Sirlene trabalha na área da educação há 12 anos. Sete deles na escola do Ouro Branco, onde cumpre diversas tarefas junto com a equipe de trabalho em dois períodos: manhã e tarde. Entre elas, receber as crianças no portão.
Responsabilidade que assume como uma missão. “Tem a confiança dos pais ali, em entregar seus filhos. E eles entregam para mim. Eu acho que saber o nome de cada um deles é uma forma de me relacionar, de cuidar”, contou a OBemdito.
Em períodos pré-pandemia, Sirlene era recebida com abraços e brincava com as crianças nos intervalos. A dinâmica foi alterada por conta das medidas de contingenciamento relativas ao novo coronavírus, mas mesmo permeado de máscaras e álcool gel, o carinho com as crianças permanece.
Para além da sala de aula, o ato de educar também perpassa os demais funcionários. “Todos nós aqui somos educadores né? Então quando tem que chamar atenção eu faço, mas sempre entendendo que a criança é um ser humano, é alguém que merece respeito”, diz.
DOSE DIÁRIA DE REMÉDIO
A vida das mulheres que trabalham fora, via de regra, tem dupla – e neste caso tripla jornada. Rotina que às vezes pode causar algum tipo de estresse, que é ‘curado’ com a presença dos estudantes.
“Eu sempre falo que é minha dose diária de remédio aqui.

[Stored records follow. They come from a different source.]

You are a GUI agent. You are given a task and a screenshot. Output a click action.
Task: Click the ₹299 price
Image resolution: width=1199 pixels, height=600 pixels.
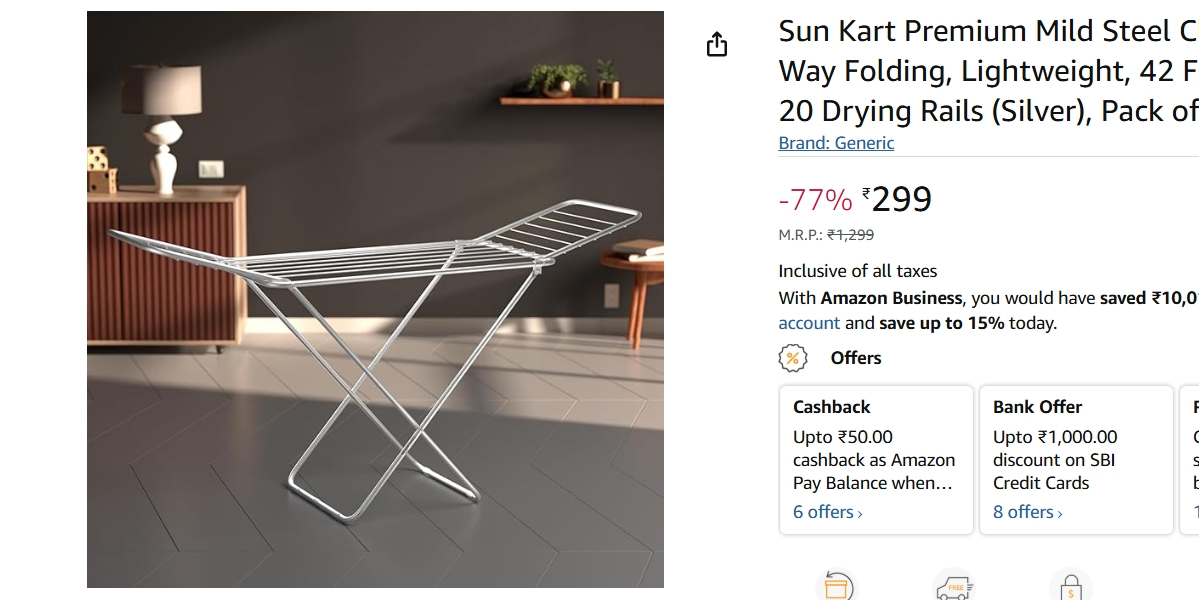coord(897,199)
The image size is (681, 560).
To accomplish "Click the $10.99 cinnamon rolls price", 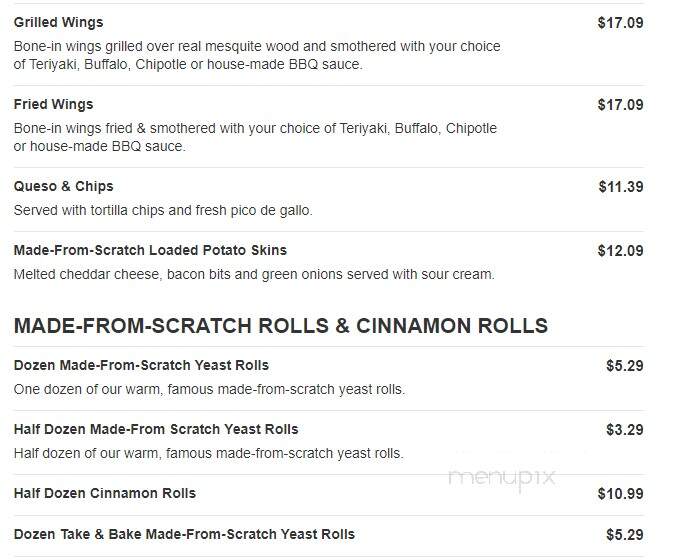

Quando acontece alguma coisa que não me deixa bem, venho trabalhar e uma criança chega, fala: ‘tia, te amo’, isso muda o dia”.
Mulher de fé, Sirlene usa uma frase de madre Teresa de Calcutá como norteador do seu comportamento: “não devemos permitir que alguém saia da nossa presença sem se sentir melhor e mais feliz”.
“Fiz disso um objetivo e um propósito pra minha vida. Portanto, dar amor e cuidar bem de minhas crianças é minha maior alegria”.